# Can I have a Hallpass for Christmas?



## lastinline (Jul 21, 2009)

My relationship is dead. I am supposed to meet with my wife for couples counseling tomorrow. Is it wrong to use our counselor as a mediator? I would like to use the session to work out how to deconstruct what is left with our marriage, and "iron out" the details of our separation. Reconciliation would be nice, but I just don't see it as a pursuable goal.

Also, this will likely be our last Christmas together as some form of a family. Her mother usually has a big holiday hootenanny, but does anyone out there think at this point it's important that I attend? I have always enjoyed a good relationship with her mom, I just hate being around my wife. Thanksgiving was painful enough. So guys, I've been good this year. Can I have a hallpass for Christmas? LIL


----------



## alone in love (Nov 10, 2009)

If your wife is going to the counseling session to try and save the marriage, then I think it would be a bad idea to use it to iron out a separation. Either let your wife know beforehand that you want to use the session for that, or use the session to try to work out the marriage. As for Christmas - holidays are stressful enough. I'm sure it would be okay for you to miss this one, given the situation that you're in. Even though you like your mother-in-law, missing this event will not be the end of the world for anyone. 

That's my opinion. Hope it helps.


----------



## DawnD (Sep 23, 2009)

I agree that using the counselor as a mediator probably isn't the best idea, but the counselor can honestly look at the both of you and let you know what they see. From that you both can make informed decisions.

Honestly, I would think that it would be better for you not to go to the holiday celebrations together, it would be awkward. That and I wouldn't want to make anyone else unhappy during Christmas, so I would opt out and make some small plan to have the holiday elsewhere. Sounds logical to me!


----------



## lastinline (Jul 21, 2009)

Thanks for your responses alone in love and DawnD. I appreciate the Christmas hallpass guys, it really goes nice with my shoes. 

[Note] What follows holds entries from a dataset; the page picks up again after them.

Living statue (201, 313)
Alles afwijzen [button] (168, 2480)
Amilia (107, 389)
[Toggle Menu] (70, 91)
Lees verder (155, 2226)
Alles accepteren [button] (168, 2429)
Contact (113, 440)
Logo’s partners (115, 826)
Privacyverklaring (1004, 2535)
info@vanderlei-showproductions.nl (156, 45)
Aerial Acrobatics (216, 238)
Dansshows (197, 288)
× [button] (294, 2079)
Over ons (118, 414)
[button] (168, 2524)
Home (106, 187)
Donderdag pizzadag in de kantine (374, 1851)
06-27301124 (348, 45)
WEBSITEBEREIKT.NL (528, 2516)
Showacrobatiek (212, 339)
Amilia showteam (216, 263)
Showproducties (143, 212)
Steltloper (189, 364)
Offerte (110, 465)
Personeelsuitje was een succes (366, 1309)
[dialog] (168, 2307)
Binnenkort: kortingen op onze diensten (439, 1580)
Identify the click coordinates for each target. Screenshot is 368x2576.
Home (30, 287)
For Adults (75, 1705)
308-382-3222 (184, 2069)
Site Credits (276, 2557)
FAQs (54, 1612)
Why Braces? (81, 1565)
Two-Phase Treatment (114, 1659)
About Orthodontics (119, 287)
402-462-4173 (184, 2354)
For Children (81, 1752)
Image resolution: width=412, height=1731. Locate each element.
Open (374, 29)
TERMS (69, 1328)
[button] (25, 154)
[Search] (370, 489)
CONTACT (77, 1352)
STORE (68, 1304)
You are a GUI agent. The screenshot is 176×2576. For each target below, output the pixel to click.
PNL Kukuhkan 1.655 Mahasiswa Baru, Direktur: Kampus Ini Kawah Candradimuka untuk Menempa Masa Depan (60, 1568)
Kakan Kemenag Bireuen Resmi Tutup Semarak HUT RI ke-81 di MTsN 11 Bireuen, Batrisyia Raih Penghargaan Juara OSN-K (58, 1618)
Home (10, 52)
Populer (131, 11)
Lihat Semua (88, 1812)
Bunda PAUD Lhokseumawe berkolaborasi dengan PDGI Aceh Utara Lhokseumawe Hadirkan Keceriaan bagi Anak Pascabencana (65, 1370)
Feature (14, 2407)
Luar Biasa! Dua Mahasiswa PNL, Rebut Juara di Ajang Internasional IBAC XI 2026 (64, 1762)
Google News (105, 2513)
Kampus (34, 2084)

As for the mediator issue, I did inform her in advance that this was in fact my primary intention. That being said, the only one who will be "in the dark" I guess is our counselor, and he'll find out soon enough. 

My goal from counseling with her is just to reestablish healthy communication, so we can effectively co-parent and unravel our lives from one another. LIL


----------



## DawnD (Sep 23, 2009)

Oh, well if she already knows that then go for it man. I agree that co-parenting will take some really effective communication skills and I hope that it can be a painless process for you both. 

LOL @ the hallpass going nice with your shoes. Have you planned on having a Christmas celebration with just you and your children?? H and I will celebrate one here with our kids Saturday and then have a small one with his family on Christmas day.


----------



## swedish (Mar 6, 2008)

I would base this decision on how the children will react and whether they have been told yet about your impending divorce. I don't think Christmas is the right time to explain the real reason you are not there & sometimes it's worth enduring a lillte awkwardness to keep their lives as stable as possible until the inevitable separation occurs and they have been properly informed of the situation.


----------